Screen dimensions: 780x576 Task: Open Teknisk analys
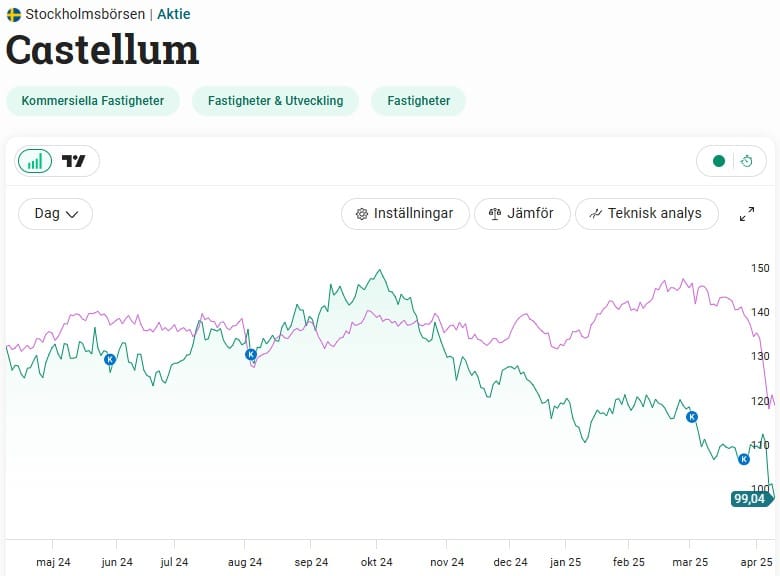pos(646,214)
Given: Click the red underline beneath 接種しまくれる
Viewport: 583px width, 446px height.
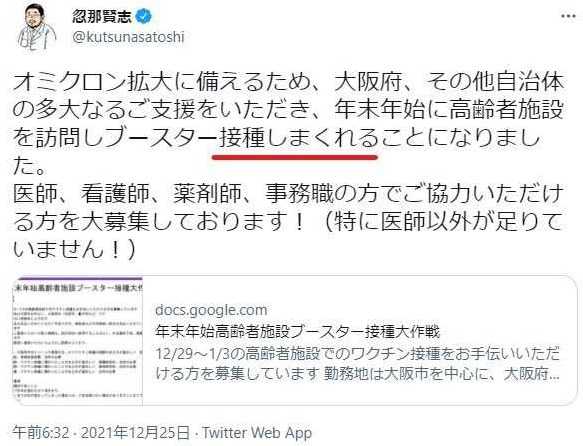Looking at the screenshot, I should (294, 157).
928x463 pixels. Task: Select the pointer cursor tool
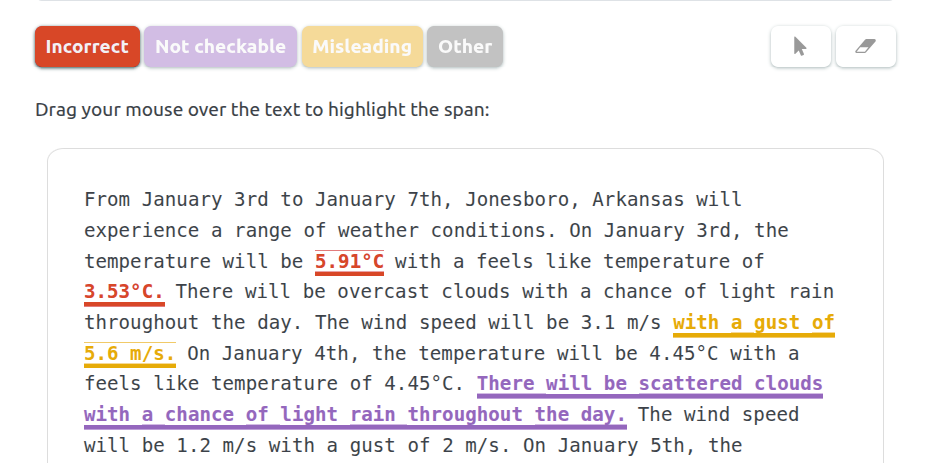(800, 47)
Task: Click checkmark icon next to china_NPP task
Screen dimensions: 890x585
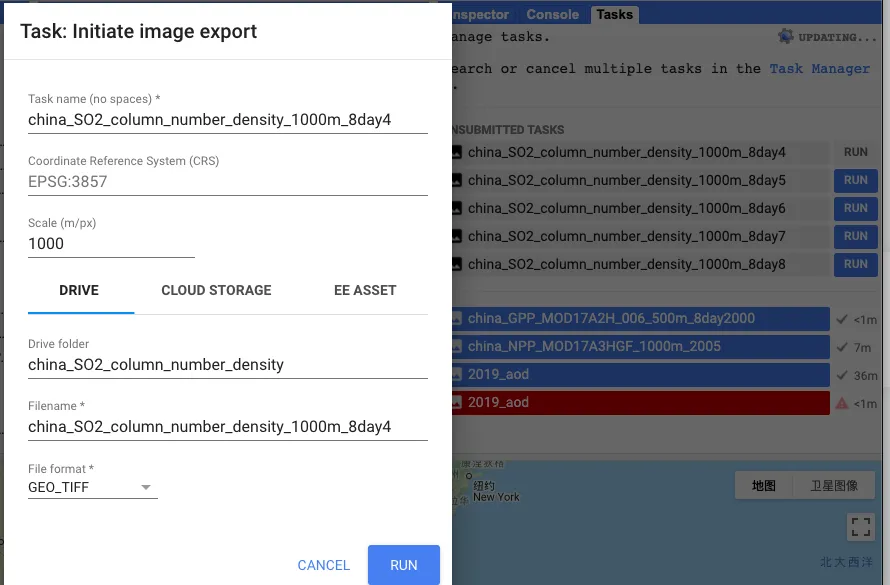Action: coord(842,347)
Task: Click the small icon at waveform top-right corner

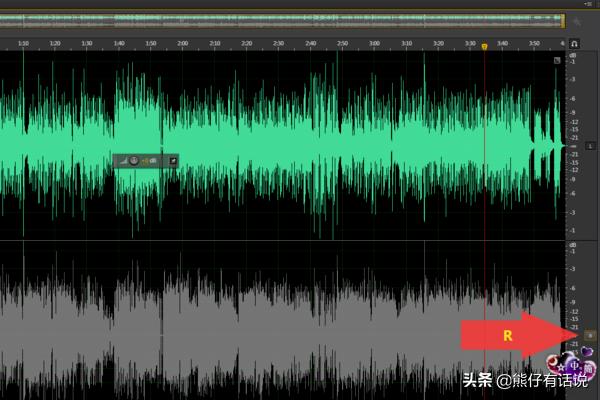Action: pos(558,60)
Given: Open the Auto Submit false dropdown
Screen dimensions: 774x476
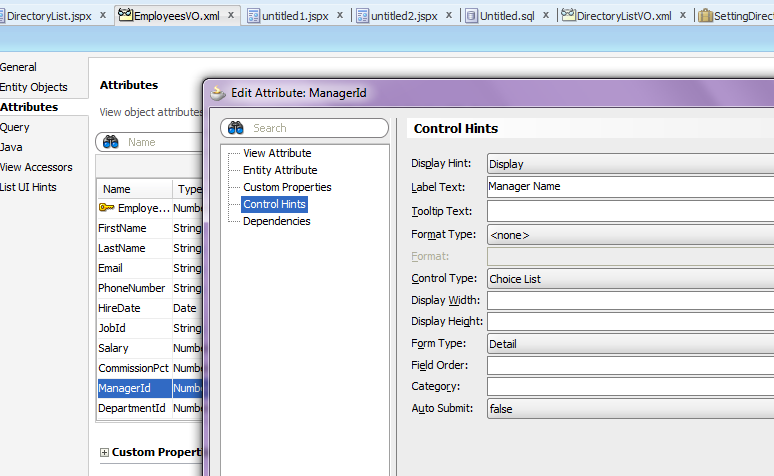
....
### PROBLEM TO SOLVE
Only the text of the listing should be returned, exactly and in full; no image goes into the copy.

### RESPONSE
Screen dimensions: 780x576 Task: Open Teknisk analys
pos(646,214)
Given: Click the red underline beneath 接種しまくれる
Viewport: 583px width, 446px height.
Looking at the screenshot, I should (294, 157).
928x463 pixels. Task: Select the pointer cursor tool
(800, 47)
Task: Click checkmark icon next to china_NPP task
Screen dimensions: 890x585
Action: coord(842,347)
Task: Click the small icon at waveform top-right corner

Action: pos(558,60)
Given: Open the Auto Submit false dropdown
Screen dimensions: 774x476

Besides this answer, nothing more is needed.